-------- Lesetext --------
Süddeutsche Zeitung

Berlin:Druck von links

In der Berliner SPD versuchen die Jusos und einige Kreisverbände, die Regierungsbildung mit der CDU zu stoppen. Könnte das die sozialdemokratische Verhandlungsposition sogar stärken?

Von Miriam Dahlinger, Berlin

Unter Berliner Genossinnen und Genossen brodelt es. Die Sozialdemokraten streiten über die Frage, ob die SPD nach der verlorenen Wiederholungswahl am 12. Februar eine Koalition unter Führung der CDU eingehen oder die Gespräche sofort abbrechen sollte. Wie hitzig es dabei zugeht, hätte man eigentlich am Montag bei den Sozialdemokraten im Stadtteil Lichtenberg beobachten können.

Doch der Kreisverband lud die bereits angemeldeten Vertreterinnen der Presse kurz vor einer Aussprache mit Co-Landeschef Raed Saleh wieder aus. Offenbar wollte man den Konflikt zwischen Basis und Parteiführung doch nicht zur Schau stellen. In Lichtenberg gelang es Saleh schließlich, die Delegierten zu besänftigen: Nach einer fast zweistündigen Diskussion stimmten sie mit 28 zu 17 Stimmen für Verhandlungen mit der CDU.

Erinnerung an eine Aktion von Kevin Kühnert

Auch der SPD-Kreisverband Reinickendorf votierte am Montag für die Gespräche, wie zuvor bereits Pankow und Spandau. Für einen Stopp der Koalitionsverhandlungen stimmten die Kreisverbände Neukölln und Tempelhof-Schöneberg. Auch der Vorstand in Steglitz-Zehlendorf sprach sich gegen eine schwarz-rote Koalition aus, Charlottenburg-Willmersdorf verzichtete auf ein Votum. Insgesamt gibt es zwölf Kreisverbände, momentan liegen die Befürworter knapp vorne, es stehen allerdings noch Abstimmungen aus.

Die Hauptstadt-SPD unter Franziska Giffey will noch bis Ende März mit der CDU verhandeln. Im April soll dann ein SPD-Mitgliederentscheid folgen. Was sich aber bereits zeigt: Die Berliner SPD ist gespalten.
--------
### Aufgabe A
Gib den Abschnitt des Lesetextes von „Von Miriam Dahlinger, Berlin“ bis „Stadtteil Lichtenberg beobachten können.“ wortgetreu wieder.
### Aufgabe B
Entscheide für jede Aussage mit Ja oder Nein, ob sie dem Lesetext entspricht, und zitiere die ausschlaggebenden Worte wörtlich: (i) Im Kreisverband Lichtenberg stimmten die Delegierten mehrheitlich für Verhandlungen mit der CDU. (ii) Der Kreisverband Neukölln sprach sich für die Koalitionsgespräche aus. (iii) Der SPD-Mitgliederentscheid ist für Mai vorgesehen.
Stütze dich ausschließlich auf den Lesetext.
-------- Bereitgestellte Angaben --------
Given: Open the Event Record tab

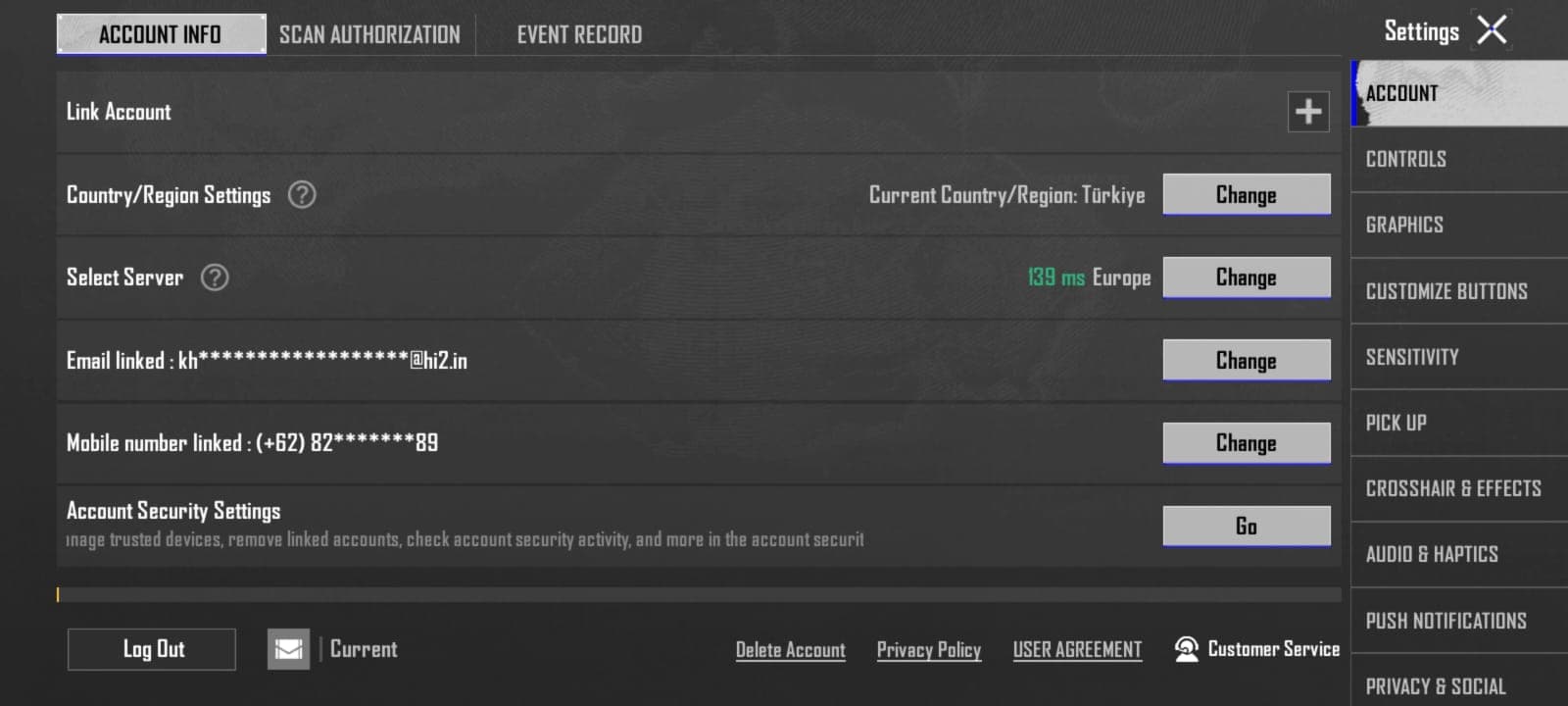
--------
### Richtige Antwort A
Von Miriam Dahlinger, Berlin

Unter Berliner Genossinnen und Genossen brodelt es. Die Sozialdemokraten streiten über die Frage, ob die SPD nach der verlorenen Wiederholungswahl am 12. Februar eine Koalition unter Führung der CDU eingehen oder die Gespräche sofort abbrechen sollte. Wie hitzig es dabei zugeht, hätte man eigentlich am Montag bei den Sozialdemokraten im Stadtteil Lichtenberg beobachten können.

### Richtige Antwort B
(i) Ja: „stimmten sie mit 28 zu 17 Stimmen für Verhandlungen mit der CDU“
(ii) Nein: „Für einen Stopp der Koalitionsverhandlungen stimmten die Kreisverbände Neukölln und Tempelhof-Schöneberg.“
(iii) Nein: „Im April soll dann ein SPD-Mitgliederentscheid folgen.“